Even before the pandemic highlighted rising inequality, people around the world were dissatisfied with capitalism, with 78% of respondents to Edelman’s Trust Barometer (released in February 2020) agreeing that elites are getting richer while regular people struggle. Since then, low-income workers have borne the brunt of economic fallout of the pandemic, while the wealth of US billionaires rose by an average of 29%.
The LTSE won’t solve all these issues. Gaining a foothold in the stock market is notoriously difficult: according to the Financial Times, IEX – the last new platform to be approved by the Securities and Exchange Commission 2016 – has since built a market share of about 2%. But Ries’ aim isn’t financial. In an interview with Quartz, he claimed the goal was to get companies and incumbent stock exchanges to adopt the LTSE’s framework and ‘to copy our listing standards and steal all our business’.

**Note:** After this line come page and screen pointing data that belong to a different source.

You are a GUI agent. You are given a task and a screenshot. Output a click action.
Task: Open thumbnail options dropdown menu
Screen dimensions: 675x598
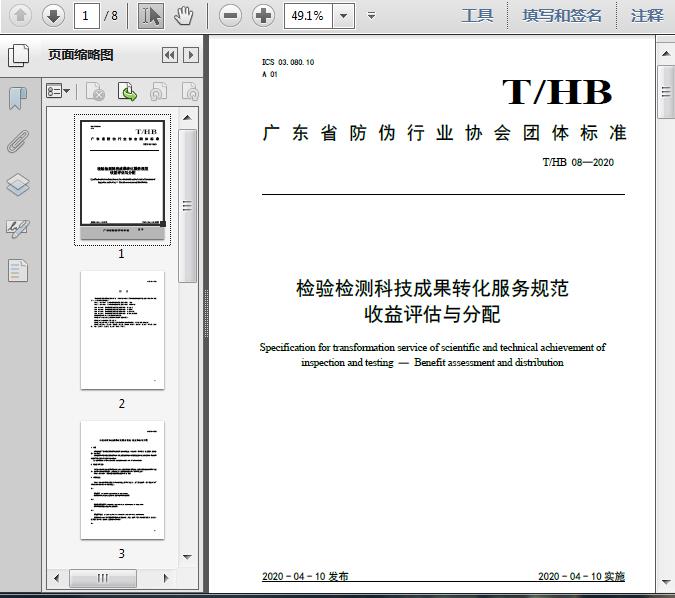tap(58, 92)
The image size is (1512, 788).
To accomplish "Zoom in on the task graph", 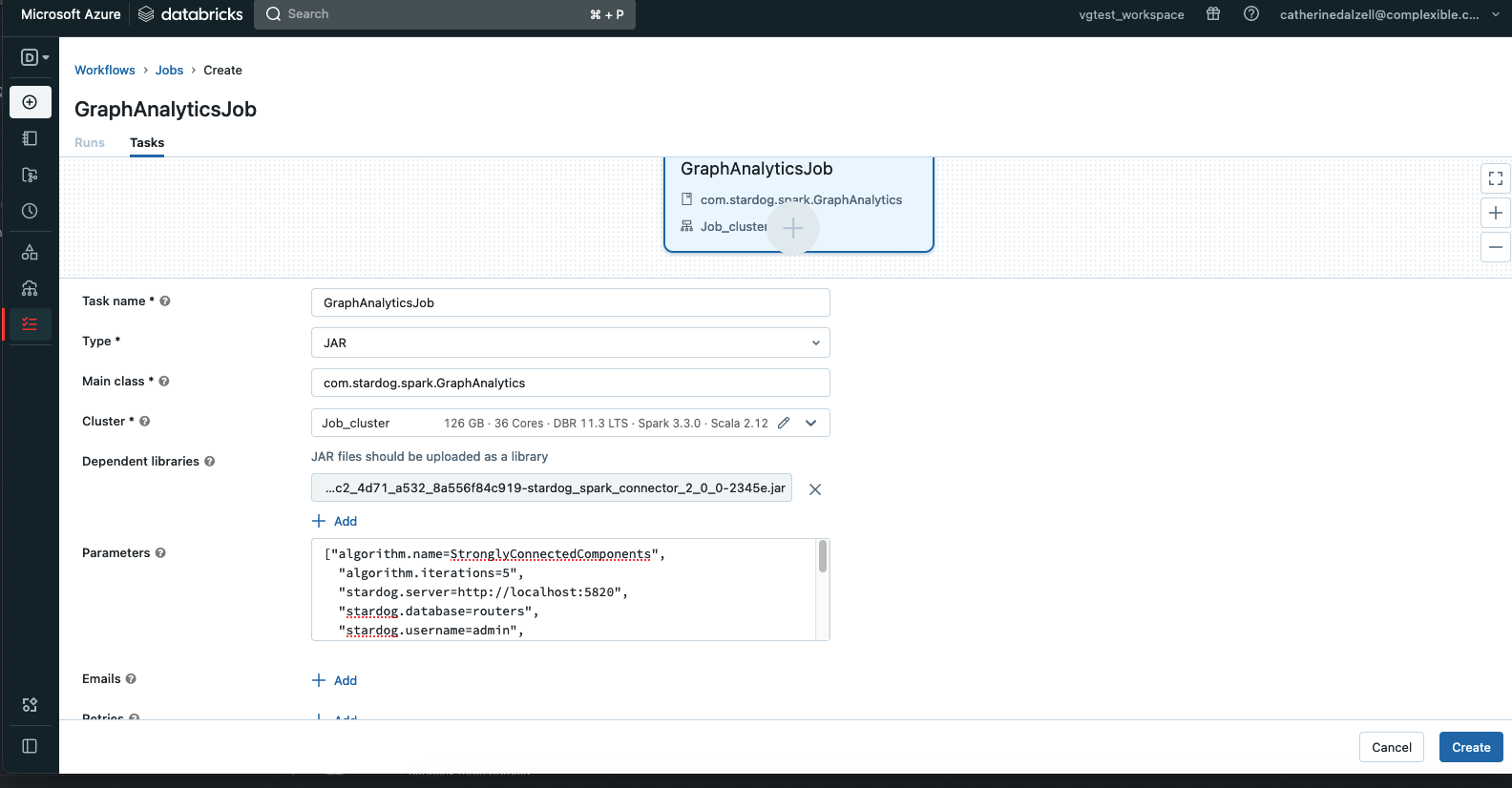I will tap(1496, 213).
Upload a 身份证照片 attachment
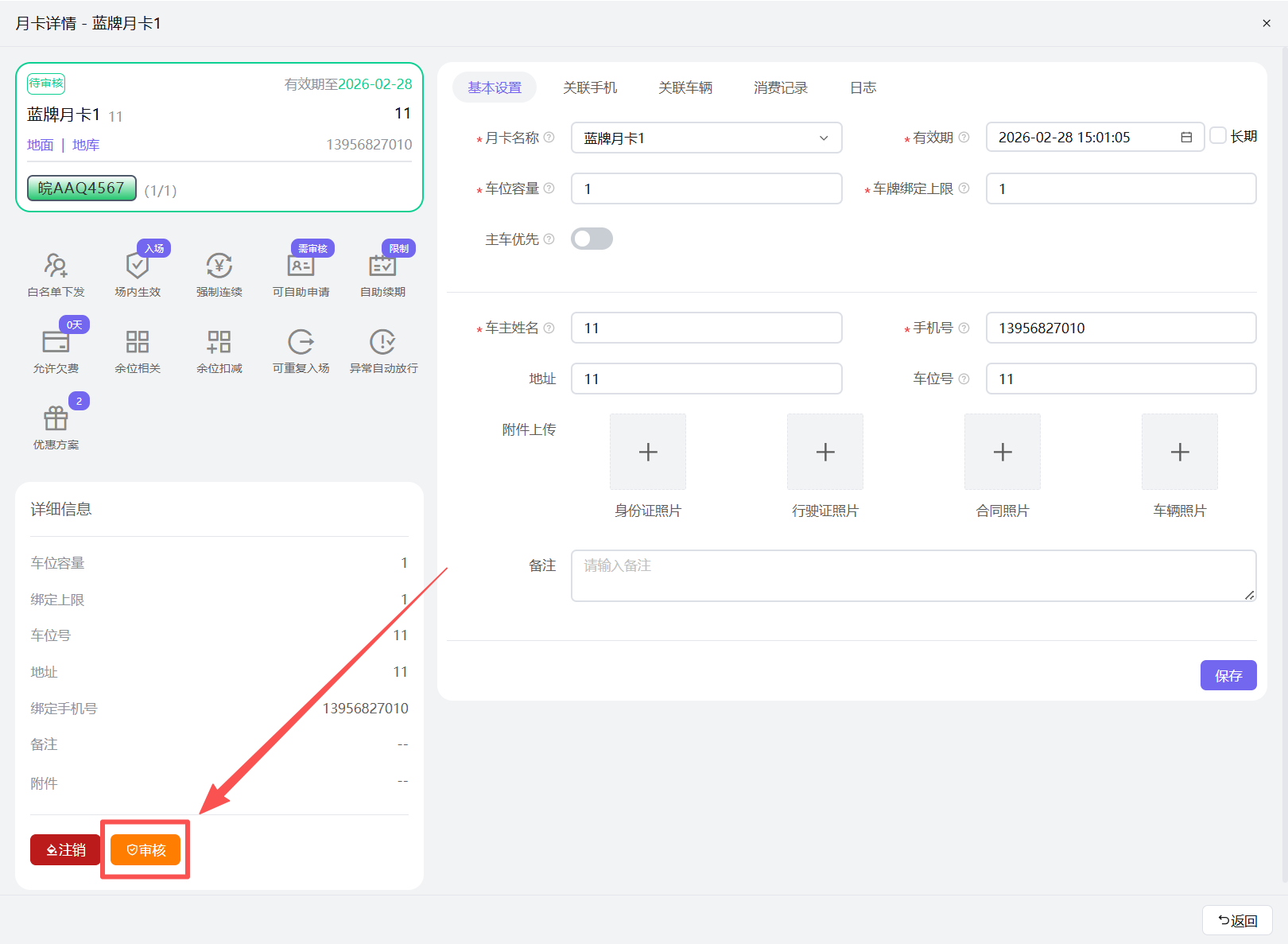This screenshot has width=1288, height=944. pyautogui.click(x=647, y=452)
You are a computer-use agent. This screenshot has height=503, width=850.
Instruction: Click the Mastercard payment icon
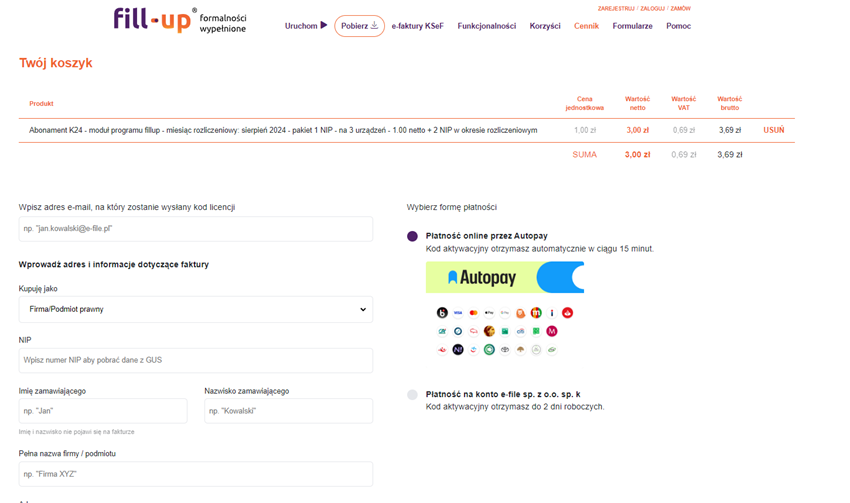tap(473, 313)
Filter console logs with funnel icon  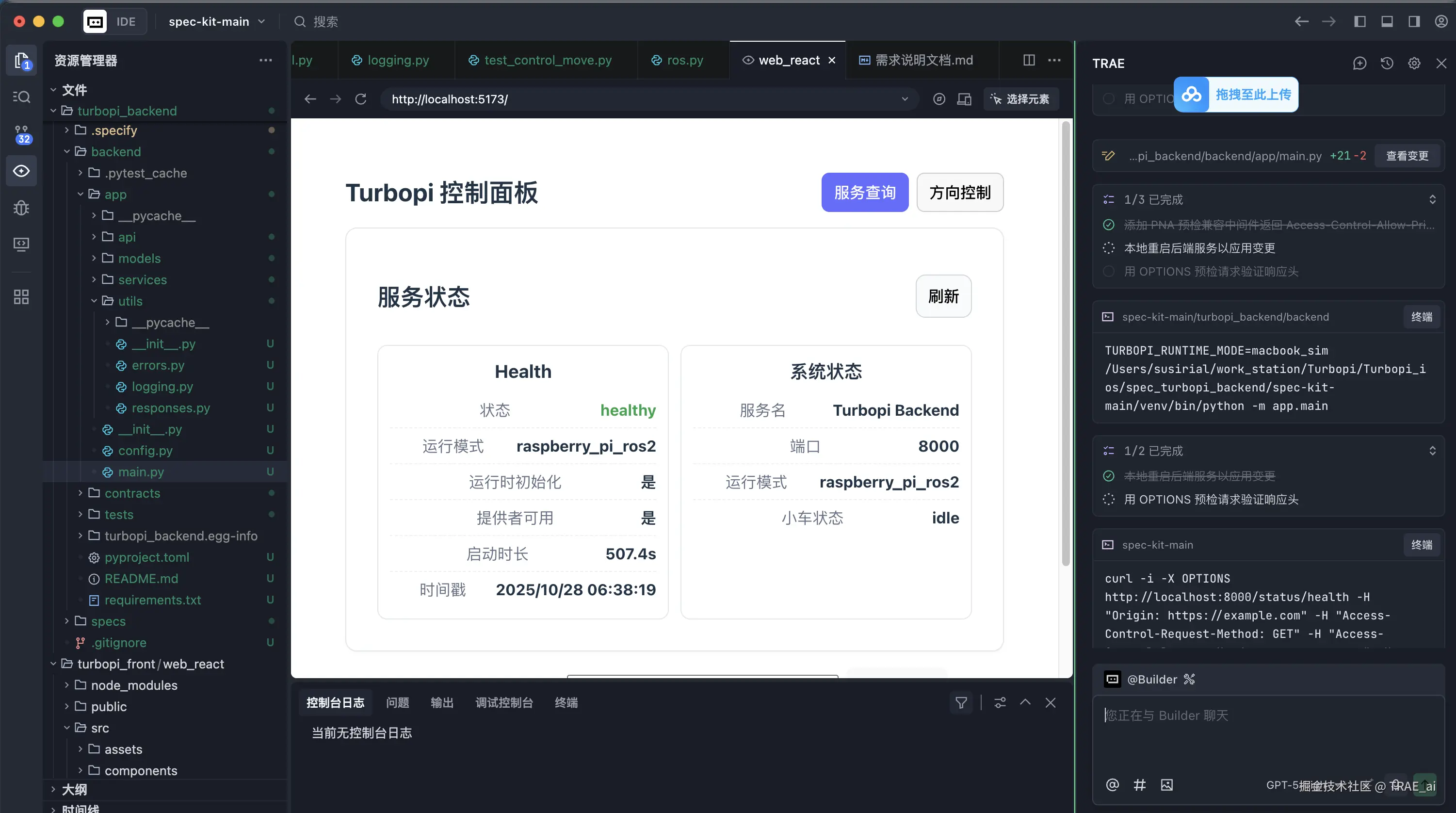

Maybe you’re not looking to overturn the stock exchange. But the idea of building frameworks and processes that create a more sustainable mode of business is more important than ever. Even better if it’s a concept you can give away or rally your entire industry around. Remember when Allbirds calculated the carbon footprint of every sneaker style in the brand’s collection and challenged others to do the same? Or when Netherlands-based Tony’s Chocolonely launched an open-source platform to help stop the use of slave labor in the cocoa industry? How will you build a better future and then invite other brands (including your competitors) to join you in that journey? After all, the future of humanity is something you’ll never solve alone.